出典:スノーピーク決算説明資料「平成27年12月期第2四半期 投資に関する説明会」

出典:スノーピーク決算説明資料「平成27年12月期第2四半期 投資に関する説明会」

 ザッポスやスノーピークのように、熱狂顧客が多いブランドは、まず既存顧客のLTVが高い。他のブランドに浮気せず、そのブランドをずっと買い続けてくれる。一般的に、既存顧客を維持するためのコストは、新規顧客を獲得するコストの5分の1で済むといわれる。さらに推奨顧客が多いブランドは、顧客が顧客を連れてきてくれる。だから広告を大量に出す必要がなくコストが下がる。

 このように、熱狂顧客や熱狂的推奨者が多いブランドは、既存顧客が多くの利益をもたらしてくれて、さらに友人や同僚、家族を連れてきてくれるため、広告宣伝費などの販管費を抑えられる。熱狂度や推奨意向が中期的な利益成長の源泉になる理由である。

あなたのブランドに対する「熱狂度」を知る

 ここまで述べてきたように、ごく少数の熱狂顧客のリピート購買によって売り上げの多くが安定的に生み出されている。こうした中長期的な利益を「計画的に」つくっていくためには、まず自社のブランドを買ってくれている顧客の構造をもっと詳しく知る必要がある。

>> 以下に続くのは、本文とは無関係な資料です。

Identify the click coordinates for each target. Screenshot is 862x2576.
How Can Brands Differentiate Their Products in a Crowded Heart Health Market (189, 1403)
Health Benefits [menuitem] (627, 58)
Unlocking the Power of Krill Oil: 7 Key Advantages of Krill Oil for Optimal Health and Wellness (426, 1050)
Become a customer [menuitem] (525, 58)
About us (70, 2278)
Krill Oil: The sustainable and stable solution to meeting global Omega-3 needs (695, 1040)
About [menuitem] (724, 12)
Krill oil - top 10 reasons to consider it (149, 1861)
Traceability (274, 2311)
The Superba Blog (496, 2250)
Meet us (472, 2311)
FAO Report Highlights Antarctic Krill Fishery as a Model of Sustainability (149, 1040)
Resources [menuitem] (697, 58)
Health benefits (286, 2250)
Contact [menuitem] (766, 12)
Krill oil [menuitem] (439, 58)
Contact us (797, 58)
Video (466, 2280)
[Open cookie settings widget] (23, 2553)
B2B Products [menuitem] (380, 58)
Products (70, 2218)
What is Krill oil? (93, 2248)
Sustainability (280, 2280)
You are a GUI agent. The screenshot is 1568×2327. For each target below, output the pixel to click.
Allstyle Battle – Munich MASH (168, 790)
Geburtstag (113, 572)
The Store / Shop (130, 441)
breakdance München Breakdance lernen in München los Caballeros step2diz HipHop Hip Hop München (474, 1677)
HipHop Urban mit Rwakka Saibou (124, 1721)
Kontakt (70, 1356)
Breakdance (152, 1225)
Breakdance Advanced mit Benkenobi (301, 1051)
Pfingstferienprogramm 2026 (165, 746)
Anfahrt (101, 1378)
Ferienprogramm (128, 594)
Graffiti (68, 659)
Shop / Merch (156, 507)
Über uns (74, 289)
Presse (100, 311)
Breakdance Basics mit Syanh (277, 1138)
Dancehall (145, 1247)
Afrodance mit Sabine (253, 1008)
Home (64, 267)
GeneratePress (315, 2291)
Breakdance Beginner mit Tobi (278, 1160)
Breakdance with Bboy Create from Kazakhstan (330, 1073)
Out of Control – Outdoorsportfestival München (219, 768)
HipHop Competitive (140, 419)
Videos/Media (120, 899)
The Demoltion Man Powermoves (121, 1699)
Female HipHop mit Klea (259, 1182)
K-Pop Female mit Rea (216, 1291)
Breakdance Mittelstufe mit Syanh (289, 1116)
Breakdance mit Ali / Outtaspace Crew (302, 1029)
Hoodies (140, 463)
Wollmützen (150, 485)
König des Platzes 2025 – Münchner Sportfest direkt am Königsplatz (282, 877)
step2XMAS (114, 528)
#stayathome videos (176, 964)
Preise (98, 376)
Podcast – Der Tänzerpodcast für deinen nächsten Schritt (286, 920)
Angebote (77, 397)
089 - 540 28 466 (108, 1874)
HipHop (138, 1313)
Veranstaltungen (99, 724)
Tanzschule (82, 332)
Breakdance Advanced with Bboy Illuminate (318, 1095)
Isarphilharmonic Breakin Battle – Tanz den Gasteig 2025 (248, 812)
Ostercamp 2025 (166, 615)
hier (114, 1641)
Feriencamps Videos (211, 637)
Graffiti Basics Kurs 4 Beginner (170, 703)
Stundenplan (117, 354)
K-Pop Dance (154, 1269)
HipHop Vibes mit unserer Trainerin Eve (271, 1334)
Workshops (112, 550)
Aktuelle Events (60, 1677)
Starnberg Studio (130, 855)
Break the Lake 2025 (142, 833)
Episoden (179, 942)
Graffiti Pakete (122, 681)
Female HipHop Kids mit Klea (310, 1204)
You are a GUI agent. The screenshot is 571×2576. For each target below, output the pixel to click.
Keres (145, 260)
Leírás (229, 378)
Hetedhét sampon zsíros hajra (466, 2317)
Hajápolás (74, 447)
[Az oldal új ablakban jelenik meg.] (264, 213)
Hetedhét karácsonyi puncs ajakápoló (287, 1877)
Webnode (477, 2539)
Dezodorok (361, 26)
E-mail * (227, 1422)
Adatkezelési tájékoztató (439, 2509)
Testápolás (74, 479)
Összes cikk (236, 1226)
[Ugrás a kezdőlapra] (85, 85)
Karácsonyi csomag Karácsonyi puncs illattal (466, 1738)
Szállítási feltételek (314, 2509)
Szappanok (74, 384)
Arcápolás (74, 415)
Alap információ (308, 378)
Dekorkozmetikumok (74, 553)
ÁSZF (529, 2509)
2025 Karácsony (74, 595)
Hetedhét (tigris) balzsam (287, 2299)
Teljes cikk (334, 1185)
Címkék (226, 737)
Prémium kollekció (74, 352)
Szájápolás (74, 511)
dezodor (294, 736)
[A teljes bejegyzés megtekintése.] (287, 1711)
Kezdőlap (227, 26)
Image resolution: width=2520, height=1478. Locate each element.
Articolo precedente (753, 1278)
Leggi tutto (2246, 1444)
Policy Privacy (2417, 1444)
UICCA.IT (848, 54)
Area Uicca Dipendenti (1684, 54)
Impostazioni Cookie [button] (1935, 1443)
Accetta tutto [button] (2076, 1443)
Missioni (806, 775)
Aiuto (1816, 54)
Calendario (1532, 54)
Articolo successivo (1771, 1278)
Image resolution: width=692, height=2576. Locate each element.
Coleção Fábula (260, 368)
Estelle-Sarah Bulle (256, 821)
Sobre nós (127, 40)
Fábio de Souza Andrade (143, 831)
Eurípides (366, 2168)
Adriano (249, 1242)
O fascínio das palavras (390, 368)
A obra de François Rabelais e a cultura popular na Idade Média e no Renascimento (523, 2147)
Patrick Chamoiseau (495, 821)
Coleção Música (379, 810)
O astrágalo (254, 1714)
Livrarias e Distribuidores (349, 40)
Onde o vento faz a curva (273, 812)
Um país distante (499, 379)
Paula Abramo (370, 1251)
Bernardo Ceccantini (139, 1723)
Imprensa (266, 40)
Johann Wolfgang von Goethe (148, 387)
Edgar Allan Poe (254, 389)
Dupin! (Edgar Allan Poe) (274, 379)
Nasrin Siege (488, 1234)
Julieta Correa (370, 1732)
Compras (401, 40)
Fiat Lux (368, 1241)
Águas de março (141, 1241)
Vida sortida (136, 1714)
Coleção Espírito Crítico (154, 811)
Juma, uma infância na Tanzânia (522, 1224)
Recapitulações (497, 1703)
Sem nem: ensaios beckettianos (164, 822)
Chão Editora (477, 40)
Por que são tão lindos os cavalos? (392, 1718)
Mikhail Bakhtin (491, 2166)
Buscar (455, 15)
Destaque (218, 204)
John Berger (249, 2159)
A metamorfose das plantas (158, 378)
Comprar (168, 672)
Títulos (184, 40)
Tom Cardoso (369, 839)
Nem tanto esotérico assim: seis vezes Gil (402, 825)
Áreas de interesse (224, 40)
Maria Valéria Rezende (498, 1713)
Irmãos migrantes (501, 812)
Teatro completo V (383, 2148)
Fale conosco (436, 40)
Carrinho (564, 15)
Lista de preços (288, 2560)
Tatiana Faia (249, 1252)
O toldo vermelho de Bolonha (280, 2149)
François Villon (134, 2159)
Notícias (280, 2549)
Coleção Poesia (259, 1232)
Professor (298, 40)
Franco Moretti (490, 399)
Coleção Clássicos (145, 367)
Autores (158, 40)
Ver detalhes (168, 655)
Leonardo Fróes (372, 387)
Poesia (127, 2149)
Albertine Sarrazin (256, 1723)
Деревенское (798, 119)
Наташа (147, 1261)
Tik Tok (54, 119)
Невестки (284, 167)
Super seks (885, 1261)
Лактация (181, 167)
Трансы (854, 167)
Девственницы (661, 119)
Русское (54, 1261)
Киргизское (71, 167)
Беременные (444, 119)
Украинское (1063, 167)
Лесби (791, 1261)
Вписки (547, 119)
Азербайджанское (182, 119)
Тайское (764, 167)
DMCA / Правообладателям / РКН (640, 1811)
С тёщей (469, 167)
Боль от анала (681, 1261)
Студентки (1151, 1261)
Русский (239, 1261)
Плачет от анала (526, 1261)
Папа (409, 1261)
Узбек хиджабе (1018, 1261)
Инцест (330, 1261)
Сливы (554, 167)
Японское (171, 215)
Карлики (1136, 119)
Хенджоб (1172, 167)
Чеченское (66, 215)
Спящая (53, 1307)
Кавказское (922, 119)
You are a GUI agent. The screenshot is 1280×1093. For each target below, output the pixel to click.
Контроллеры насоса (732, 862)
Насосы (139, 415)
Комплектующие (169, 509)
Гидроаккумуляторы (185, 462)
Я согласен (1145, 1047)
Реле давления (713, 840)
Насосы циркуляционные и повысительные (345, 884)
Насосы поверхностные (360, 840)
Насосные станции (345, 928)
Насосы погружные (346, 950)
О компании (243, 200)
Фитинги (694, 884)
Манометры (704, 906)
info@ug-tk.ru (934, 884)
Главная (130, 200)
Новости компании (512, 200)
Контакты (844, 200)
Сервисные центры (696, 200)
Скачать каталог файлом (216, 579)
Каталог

 たいていのブランドには、すでに熱狂顧客が一定数存在している。これは、顧客の熱狂度調査を行えばすぐにわかることだ(熱狂度の調査法は下図の通り)。このやり方で言えば、「5」と回答した顧客は熱狂(Enthusiasm)のレベル、「4」がロイヤル(Love)、「3」がそこそこ満足(Like)ということになる。